WRITTEN INSTRUCTION 1:
According to the passage on How Much Is Enough?, in what year did Keynes write the essay that the Skidelskys discuss?
WRITTEN INSTRUCTION 2:
Transcribe the passage on How Much Is Enough?, beginning at the words "One of the frustrations" and stopping after the words "hours on end.".

EXTRACT PROVIDED:
● ● ● ●

One of the frustrations of academic research is that the distinction between reading for work and reading for leisure becomes blurred. This year, having finished a major research project, I decided that I would rediscover the pleasure of reading as an end in itself, and maybe even recapture that blissful childhood experience of burrowing into a corner with a book and losing myself for hours on end.

Our modern combination of excessive work and commodified leisure is one of the themes explored in How Much Is Enough? Money and the Good Life (Other Press, $24.95, 256 pp.), by Robert Skidelsky and Edward Skidelsky (see “Less, Please” by Gary Gutting, Commonweal, December 12, 2012). Robert is an economist known for his work on John Maynard Keynes, and Edward, his son, is a philosopher. Keynes features prominently in the book, not least because in an essay written in 1930 he argued that capitalism should encourage “the money-making and money-loving instincts in individuals” in the short term, since that would hasten the day when people had enough for their needs and would be able to work less and enjoy more leisure. In other words, capitalism would eventually become self-defeating. In challenging this idea, the Skidelskys draw on a wide range of intellectual sources including Aristotelianism, Catholic social teaching, Confucianism, and the Hindu scriptures.

The Skidelskys argue that modern Western societies have lost the concept of the good life, which has shaped the values of every previous culture. Central to the idea of the good life is the ability to distinguish between needs and wants. While the satisfaction of needs is an attainable and worthwhile goal, religious and ethical traditions recognize that human wants are insatiable, and those who pursue them become ever more enslaved by dissatisfaction and greed. The authors argue that, in embracing an ideology that is predicated upon economic growth and wealth production fueled by the unleashing of “wants,” modern societies are unsustainable in both ethical and environmental terms. They offer a persuasive and lucid account of the “good life” as one in which sufficiency, satisfaction, and leisure become worthy aims to pursue in common with others whose values we share (they think religion might be indispensable for this), while greed, envy, and avarice are once more recognized as the vices they are.

● ● ● ●

AVAILABLE DATA:
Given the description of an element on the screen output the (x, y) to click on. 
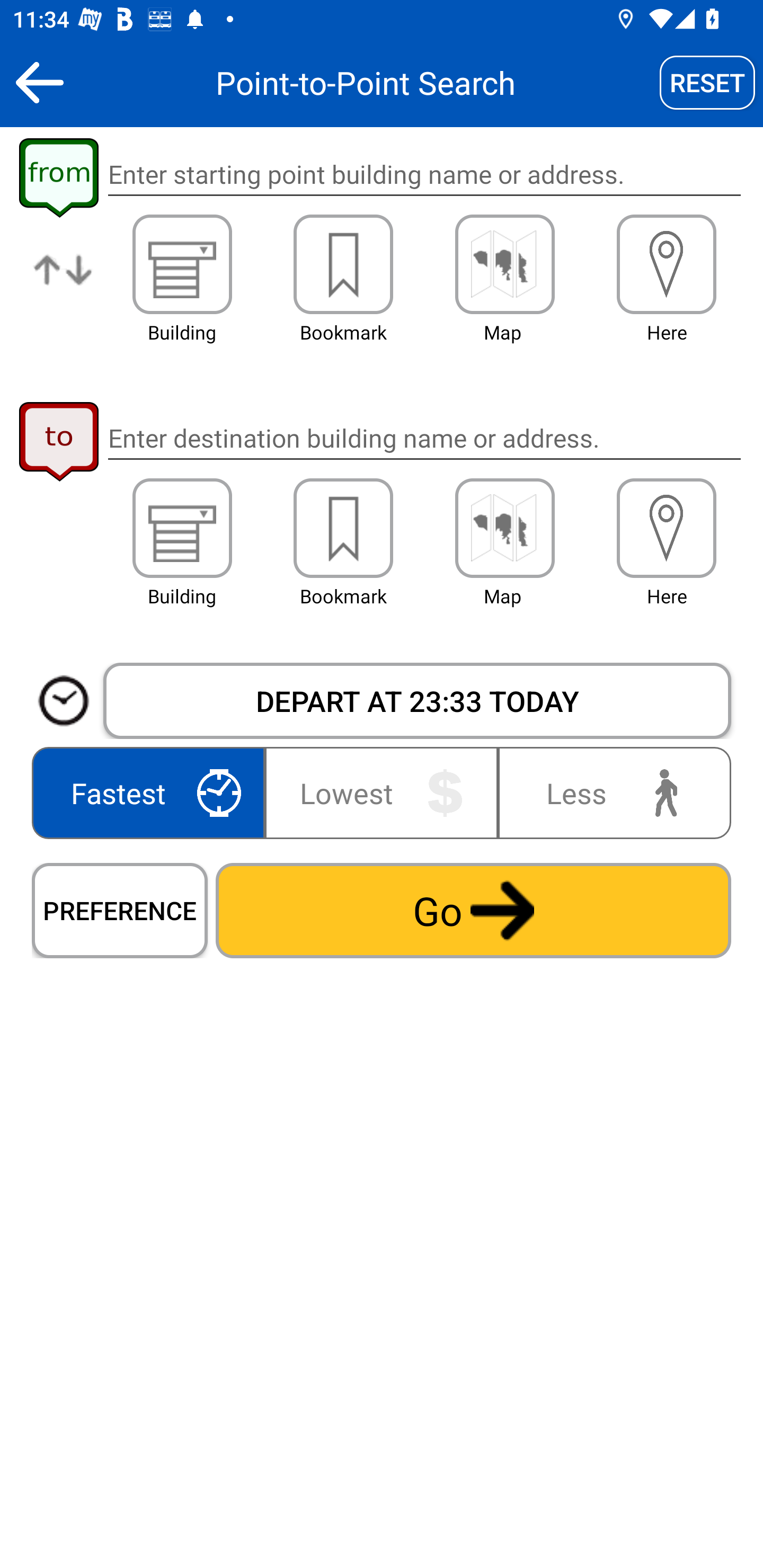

● ● ● ●

TASK RESPONSE 1:
1930

TASK RESPONSE 2:
One of the frustrations of academic research is that the distinction between reading for work and reading for leisure becomes blurred. This year, having finished a major research project, I decided that I would rediscover the pleasure of reading as an end in itself, and maybe even recapture that blissful childhood experience of burrowing into a corner with a book and losing myself for hours on end.